Weather Watch

Why tracking California’s snowpack is important

Snowy peaks in the Sierra Nevada at Kings Canyon National Park earlier this winter.
Snowy peaks in the Sierra Nevada at Kings Canyon National Park earlier this winter.

Most of the rain that reaches the ground along the Central Coast actually begins as snow high in the atmosphere where temperatures are less than 32 degrees Fahrenheit, the freezing point of water.

As the snow falls, it usually encounters warmer air and melts, changing to rain. If the temperature remains below or near freezing, snow will hit the ground.

Much of California’s precious precipitation falls as snow over the Sierra Nevada. This snowpack acts as a reservoir. As this reservoir melts, it slowly releases water for the needs of forests and agriculture, industry, households and endangered species, and it provides the source of energy for hydroelectric power generated in spring and summer.

Some may wonder, “Can it get too cold to snow?”

There is a relationship between temperature and the maximum amount of water vapor the air can hold — the colder the air becomes, the less water vapor it can contain.

If the air is frightfully cold, such as at the South Pole where temperatures can reach minus 120 degrees or lower, the moisture content of the air is nearly bone dry and very little snow can occur. In our part of the world, the moist air that streams eastward from the Pacific Ocean is lifted over the Sierra Nevada, where it cools and massive amounts of snow can fall, like wringing water out of a mop.

Tamarack, near Bear Valley ski resort, is at an altitude of nearly 7,000 feet and has experienced some of the greatest snowfall amounts on Earth. In 1906-07, this location recorded nearly 74 feet of snow. In just one day, Echo Summit, south of Lake Tahoe, reported 67 inches of snow on Jan. 4, 1982.

PG&E established one of the first permanent snow courses, or measuring stations, in California in 1910 at Donner Summit along Highway 80. Markers along the course are measured at regular intervals to determine the amount and water content of the snow.

It was established shortly after James Church of the University of Nevada developed the science and methodology of snow surveying to study the relationship between the amount of snow on the ground and runoff. An average snow course is 1,000 feet long with about 10 sample points. The adventurous folks who perform these snow surveys are called hydrographers. They work in teams for the sake of safety and often fly in by helicopter, drive in by Sno-Cat or snowshoe in, and they make measurements over a wide expanse of the watershed. And is it ever a wide expanse of watershed!

Most hydroelectric power delivered to PG&E customers comes from generation facilities built along 16 river basins stretching nearly 500 miles — from Redding in the north to Bakersfield in the south.

PG&E’s 67 powerhouses, including the Helms Pumped Storage Plant about 50 miles east of Fresno in the Sierra National Forest, have a total generating capacity of 3.89  megawatts — enough to meet the needs of nearly 4 million homes — and rely on nearly 100 reservoirs located primarily in the higher elevations of California’s Sierra Nevada and southern Cascade mountain ranges.
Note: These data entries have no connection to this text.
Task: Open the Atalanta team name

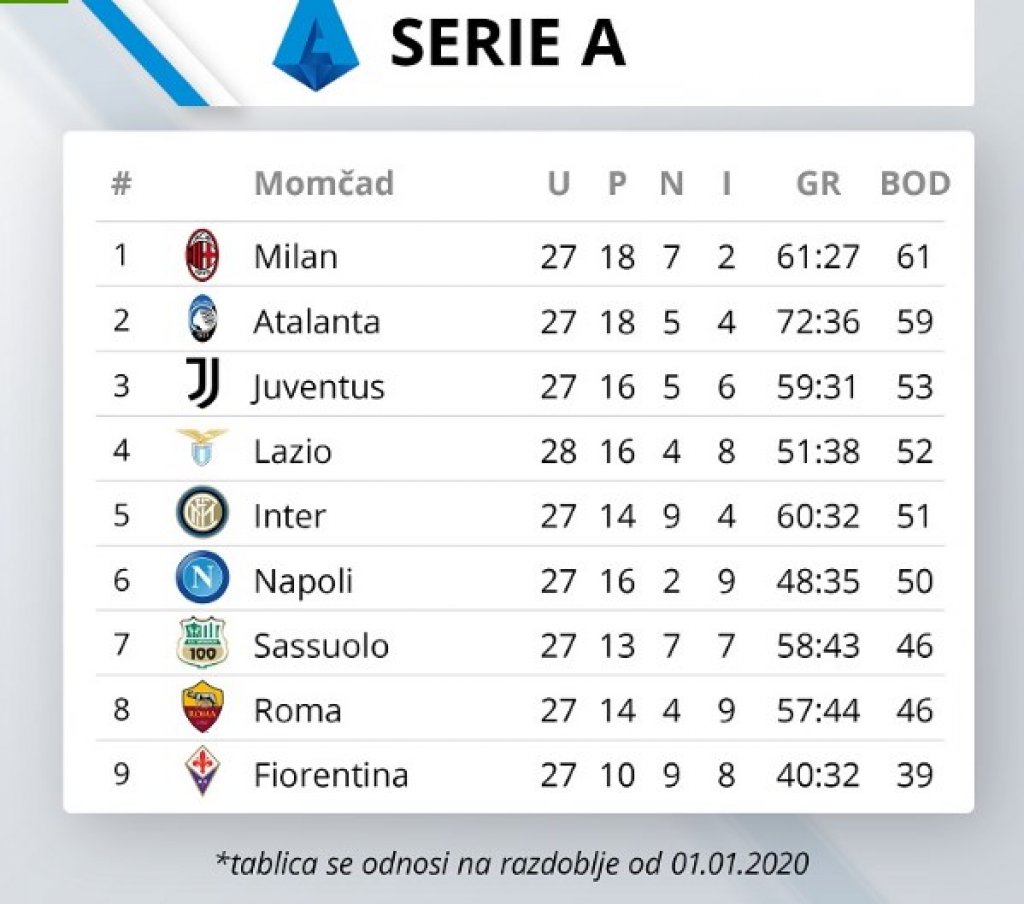Action: click(317, 321)
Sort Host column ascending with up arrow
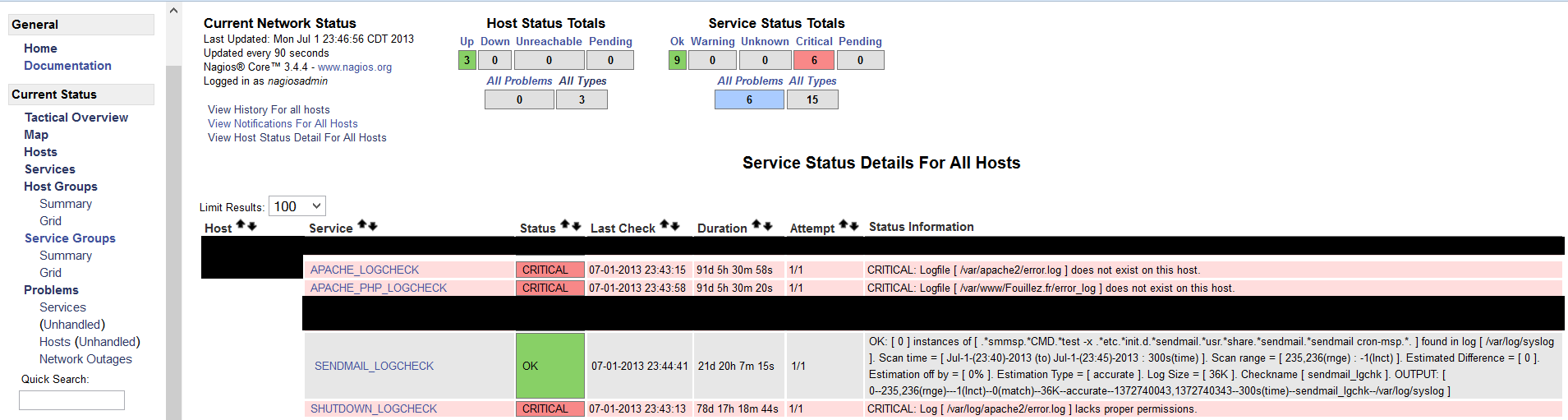The image size is (1568, 420). click(241, 225)
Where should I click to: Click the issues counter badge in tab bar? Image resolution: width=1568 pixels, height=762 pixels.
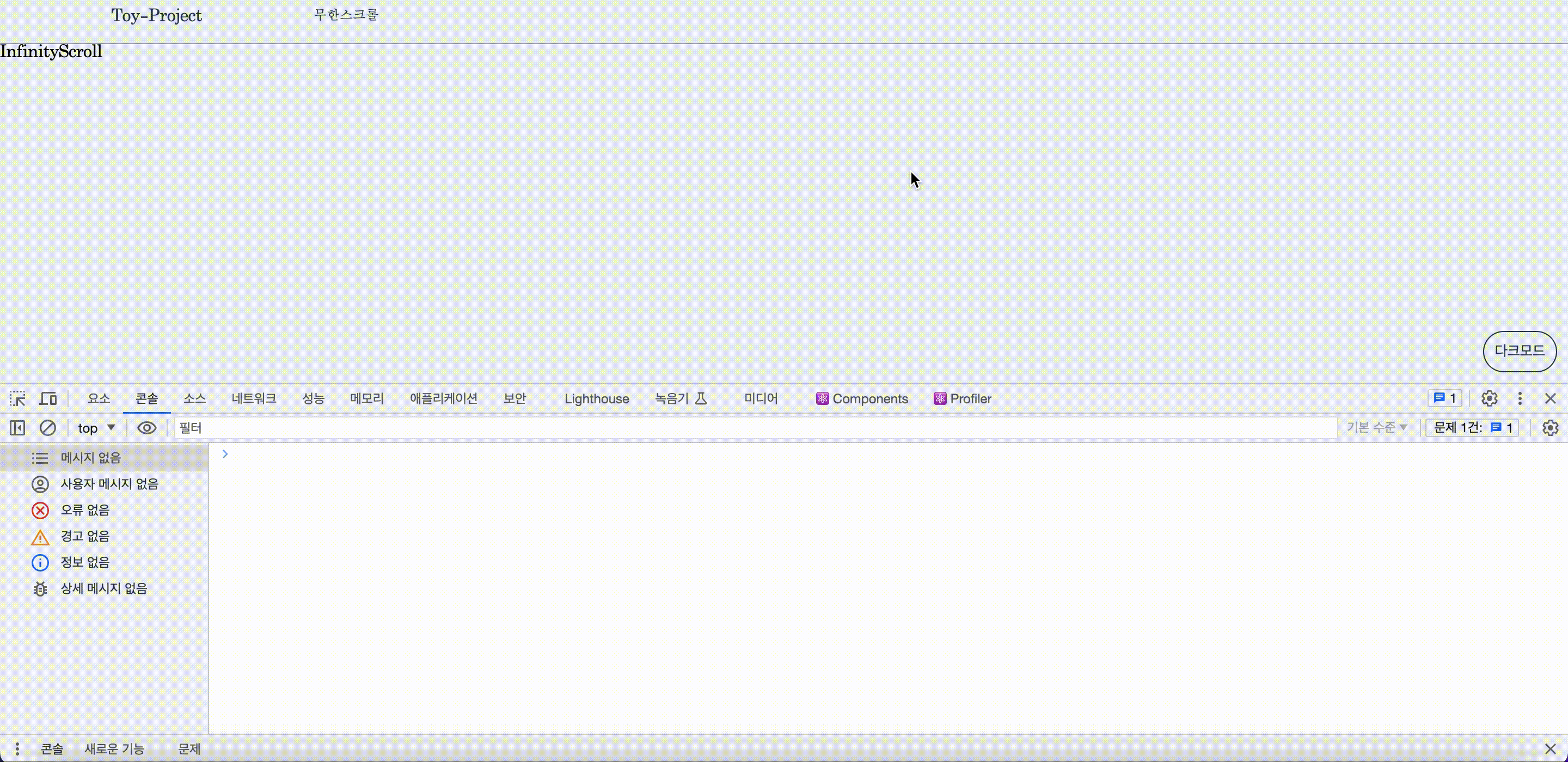(1444, 398)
Historically, about 37 percent of water that passes through PG&E’s powerhouses comes from snowpack; the remainder is a combination of rainfall and groundwater.

Gary Freeman, a PG&E water-management specialist, is tracking the impacts of climate change on the snowpack.

“The work that PG&E hydrographers and other snow surveyors is essential not only for operating PG&E’s hydroelectric system, but to research and understand, plan and adapt to the eventual anticipated snowpack decline in the Sierra and southern Cascades,” Freeman said.

PG&E is working as a partner with the U.S. Geological Survey and California Department of Water Resources to develop and calibrate the U.S. Geological Survey’s Precipitation-Runoff Modeling System to the Sierra watersheds.

This model will help with water release planning and adaptation to the changing hydrology as the elevation of snowfall rises on the Sierra’s watersheds.

In early March, California’s snowpack had dropped to around 80 percent of normal because of the mostly dry and warm February. However, a series of El Niño-driven storms expected this month may drive the snowpack to above typical heights by April.